Because of this, executives at Facebook have been employing social scientists to study the spread of misinformation and come up with ways of combatting the issue. By revealing the social, geographical and cultural variation in how people use social media and how they process certain types of information being posted there, behavioral scientists are able to better investigate the vulnerability a particular user might have to not only believing but also spreading misinformation.
Not only that, but Facebook also put effort into working on the problem by hosting a competition on messaging platform WhatsApp (which is owned by Facebook) to crowdsource ideas from the behavioral science and other communities about how to correct the issue.
Studies have shown that people have a tendency to find, interpret and recall information in a way that confirms their preexisting beliefs. One study suggests that these biases are so strong they can even affect our math skills. In the study, people were given data sets to interpret and told they were either about skin cream or whether banning concealed handguns affected levels of violence. Republicans could easily interpret the data when it came to the neutral skin cream, but had trouble doing the math when data suggested that banning guns decreases violence. Democrats also only messed up the math when the data said banning guns increases violence.
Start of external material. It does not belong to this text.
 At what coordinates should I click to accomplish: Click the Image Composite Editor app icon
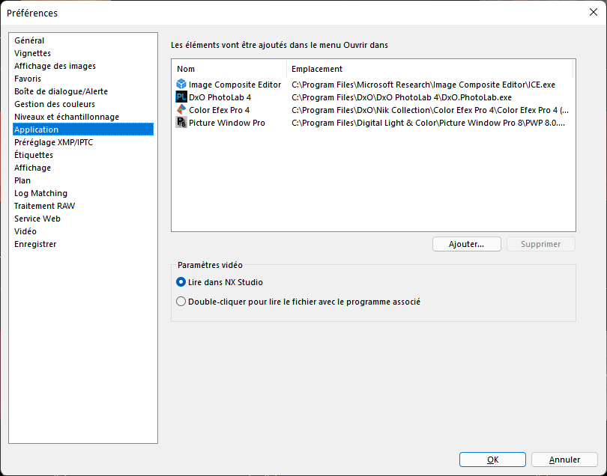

Donald Trump and Hillary Clinton during the campaign trail in 2016. Shutterstock
A ‘visitor’ on the inside
Not everyone likes going to work every day. That won’t be news to anyone. But some businesses, lately, have put time, effort and behavioral science resources behind trying to figure out how to keep employees happier.
By conducting research on a company’s values and culture, behavioral scientists have been able to help executives at organizations understand how the image they think they’re presenting varies from the image their employees conjure up. Behavioral scientists can find patterns of employee behavior and compare and contrast conditional values, such as headquarters or geographies, to make recommendations on where to change or build on existing behaviors.
In this way, companies are able to create more sustainable work cultures and improve performance.
“We know from hard science, and particularly the field of positive psychology, that people’s daily emotions – the concrete, daily positives and negatives we all experience in a workday – can have a big impact on performance”
Lee Newman, Dean of the IE School of Human Sciences and Technology
He points to the fact that psychological studies have found negative emotions experienced after a highconflict meeting, for instance, can make people less open to new or innovative ideas. On the other hand, experiencing positive emotions in the workplace tends to trigger more open-minded thinking and creative problem-solving. The “positive leadership” strategy, employed in many organizations around the world, capitalizes on these observations for the benefit of both the company and its employees.
Behavioral science isn’t only useful for retaining the staff an organization already has and boosting performance, but can also be valuable when hiring others.
For instance, the Behavioral Insights Team (BIT) works with a number of employers globally to overcome bias within the hiring process.
First started as an initiative of the UK government, BIT’s Applied platform anonymizes resumes so that employers can’t make decisions based on conscious or unconscious bias regarding a candidate’s name. The platform also allows for blind scoring of responses, so that candidates are not judged differently based on their answers to previous questions.
Such platforms, developed for managers by behavioral science specialists, can remove bias and help managers hire employees with the skills their organization needs.